Thursday, June 01, 2006

This latest issue of Innovate - June/July 2006 Volume 2, Issue 5 looks interesting, the lead paper is by Sir John Daniel and Paul West on the digital divide - a topic that I remember was always close to JD's heart when he was VC here at the OU (Vice Chancellor @ The UKOpen University). Then there's papers on the use of 'social software', wikis, chat rooms and plagiarism, Creative Commons and, lastly, retention. Something, as they say, for everyone!

Tuesday, April 04, 2006

I'm reading this book on Games Theory - some interesting points about the way that Games use feedback. One of the Games Theory gurus (Marc LeBlanc) defines two sorts of feedback: Negative feedback (-ve F) and Positive feedback (+ve F).

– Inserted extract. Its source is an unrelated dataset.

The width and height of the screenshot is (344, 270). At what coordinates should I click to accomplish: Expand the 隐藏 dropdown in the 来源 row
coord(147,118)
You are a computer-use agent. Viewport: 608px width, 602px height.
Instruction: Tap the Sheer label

With -ve F, which intervenes to reduce the difference between the players or the player and the computer, the game tends to stabilize toward a steady state of activity - prolonging the game. With +ve F, where the intervention enhances the difference between the players, the game tends to destabilize - ending the game.

The book goes on to discuss a sophisticated feedback technique called Dynamic Difficulty Adjustment (DDA) that adjusts the difficulty of play ... i.e. the game 'evaluates' how well the player is doing and, if it senses that the a player is not doing very well (i.e. getting killed too often/quickly or falling too far behind), the game adjusts to make it easier for that player - similarly, it will make the game more difficult for a better player. The aim being to keep the players playing. (Salen and Zimmerman, Rules of Play: Game Playing Fundamentals, 2004, MIT Press, pp 218-224).

I guess in a Formative Assessment (academic) setting, this would be translated into something like a set of questions/tasks ... after the first ones the computer would assess how good the student was and either present more easier questions/task to poor students or more difficult questions/tasks to good students. After the next set of questions the student would be reassessed and the number and level of difficulty of the subsquent questions would be adjusted accordingly ... i.e. Adaptive Assessment (http://www.ascd.org/publications/educational-leadership/mar14/vol71/num06/The-Potential-of-Adaptive-Assessment.aspx).

Tuesday, March 14, 2006

Another issue from those very helpful people that produce wwwtools for teachers, this one is all about Tags, Folksonomies and Social Bookmarking - theory piggy-backing on technological development. I know that we shouldn't let technology drive what we do, that pedagogy should ... but it seems to me that there are times (hopefully brief) when developments in technology throw up possibilities which drive a period of reflection while we put a lot of effort into thinking about whether or not some aspect of the new possibility could be at all useful. It might not be teaching & learning as we know it Jim ... but it might be next year.

Monday, January 16, 2006

... the 16th January, 2006 issue of wwwtools for teachers is all about the potential of Mobile / Cell Phones in Education with links to various presentations by Nesta Futurelabs and Marc Prensky etc. Topics touched upon include The Possibilities, Thoughts on Pedagogy, The Hardware, Examples of Features, Applications, and Services, Mobile Phones in Educational Practice, and Classroom Applications.